Boden has made a sprint into the leading group, being singled out for their use of language and tone in address the customer – carried through all channels, with the voice of the contact centre staff getting equal praise.

Notable absences

While invidious to point this out, there are a handful of retailers that we’d initially selected who have so far not attracted a single vote: Currys, Debenhams, First Choice, GAME, Thomson Holidays, Topshop. We’re slightly incredulous of this at IR Towers, given that these are well-performing retailers so we’ll be looking to see whether in the future dimensions we see their strengths being appreciated.

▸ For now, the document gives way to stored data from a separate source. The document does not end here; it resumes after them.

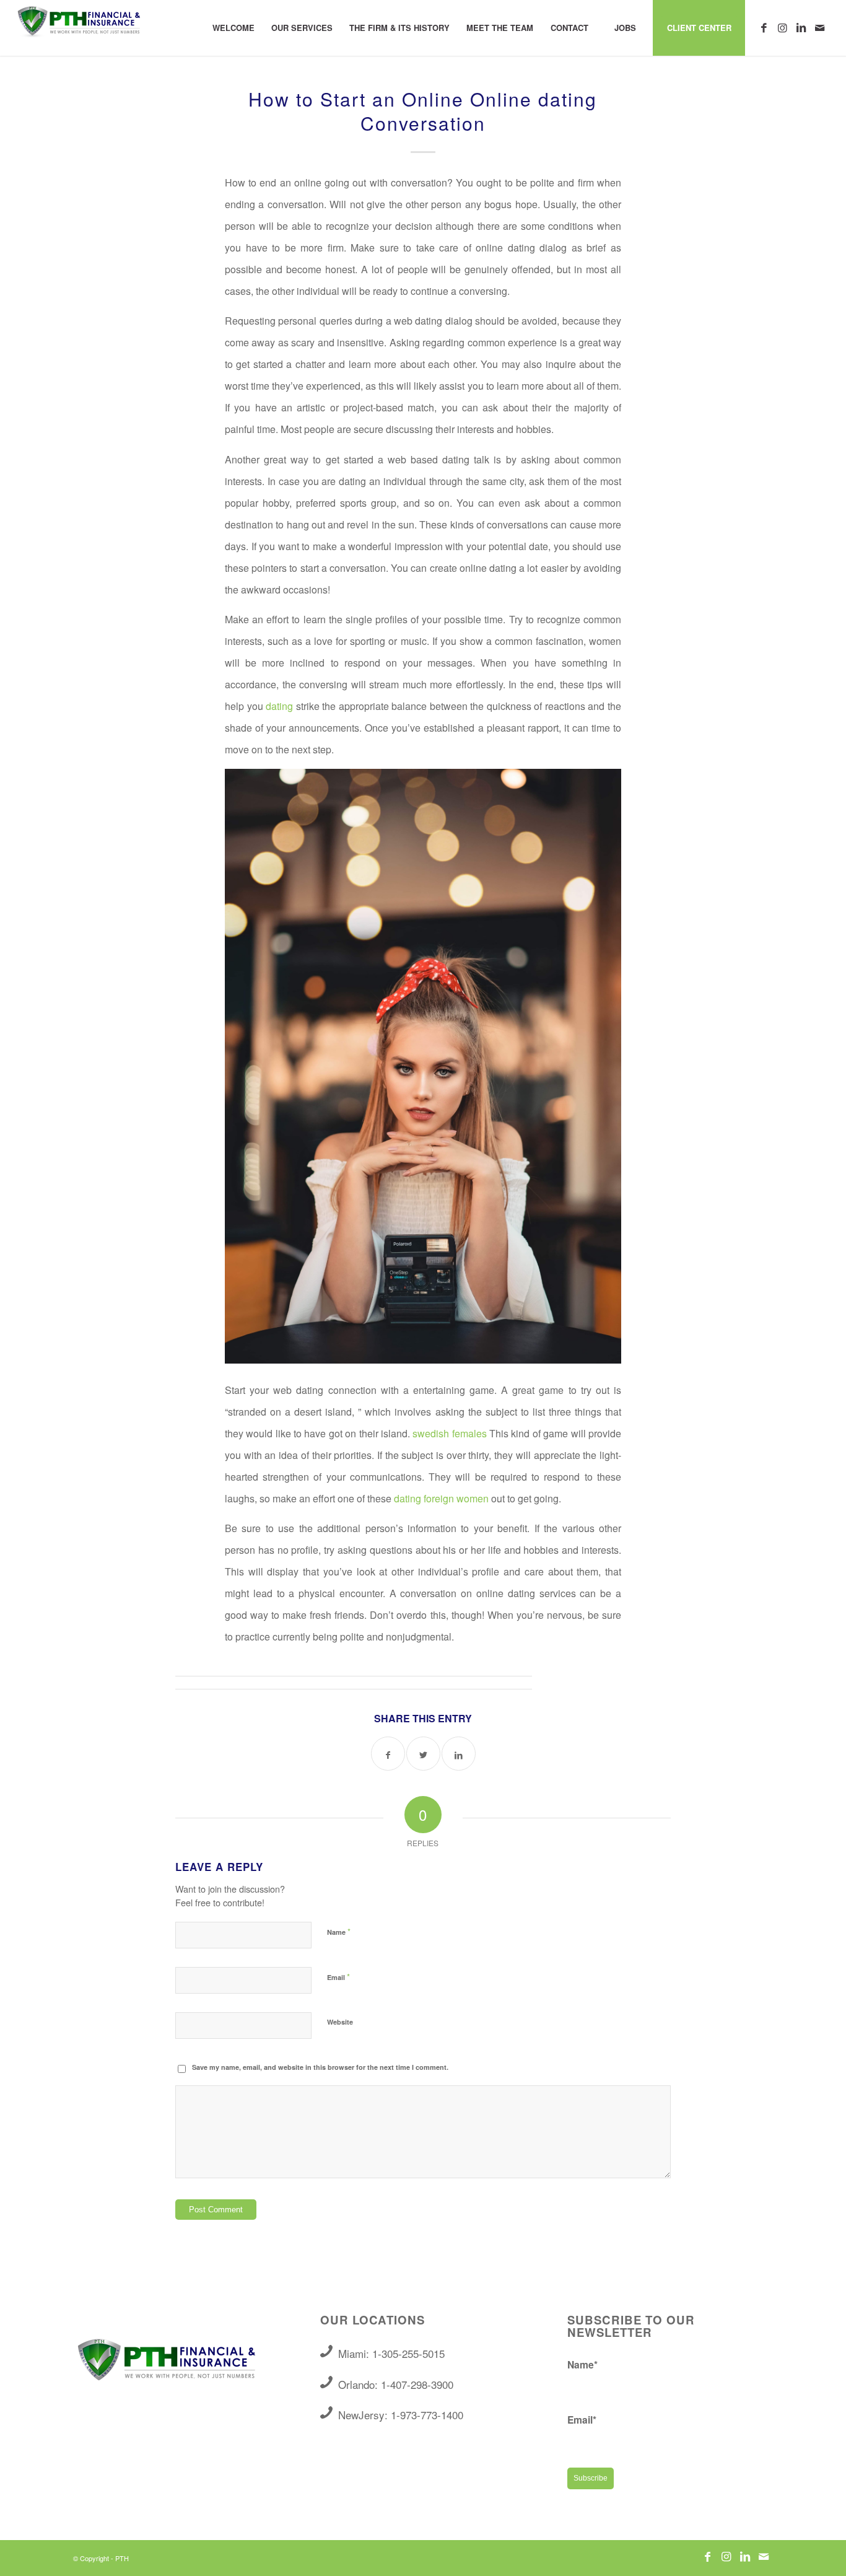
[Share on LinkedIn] (459, 1754)
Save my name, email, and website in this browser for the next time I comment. (320, 2067)
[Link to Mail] (820, 27)
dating (279, 706)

We’re also noting that, while the percentage of the IR community outside the UK is growing steadily there’s no etailer other than Zappos featuring in your responses. Do let us know why you think this is the case, or suggest some European exemplars to us to seed for the next dimension – thoughts to please!


The next survey will be on Operations and IT, so we’re expecting further comments on contact centres, logistics and technological prowess.

We’ll also be simplifying the survey to make it faster and to drop the ‘quantum of inspiration’ options – yes, it’ll now either be inspiring or not.

Click here to take the IRII third dimension – Operations and IT

With Operations will be moving from the customer-oriented aspects to how the business physically delivers on its promises , and we look forward to learning whether the top 5 will pull further ahead of the following group, or will we see some newer fascias pushing their way to prominence?

Note that review appeared in the May 2009 Edition of Internet Retailing Magazine.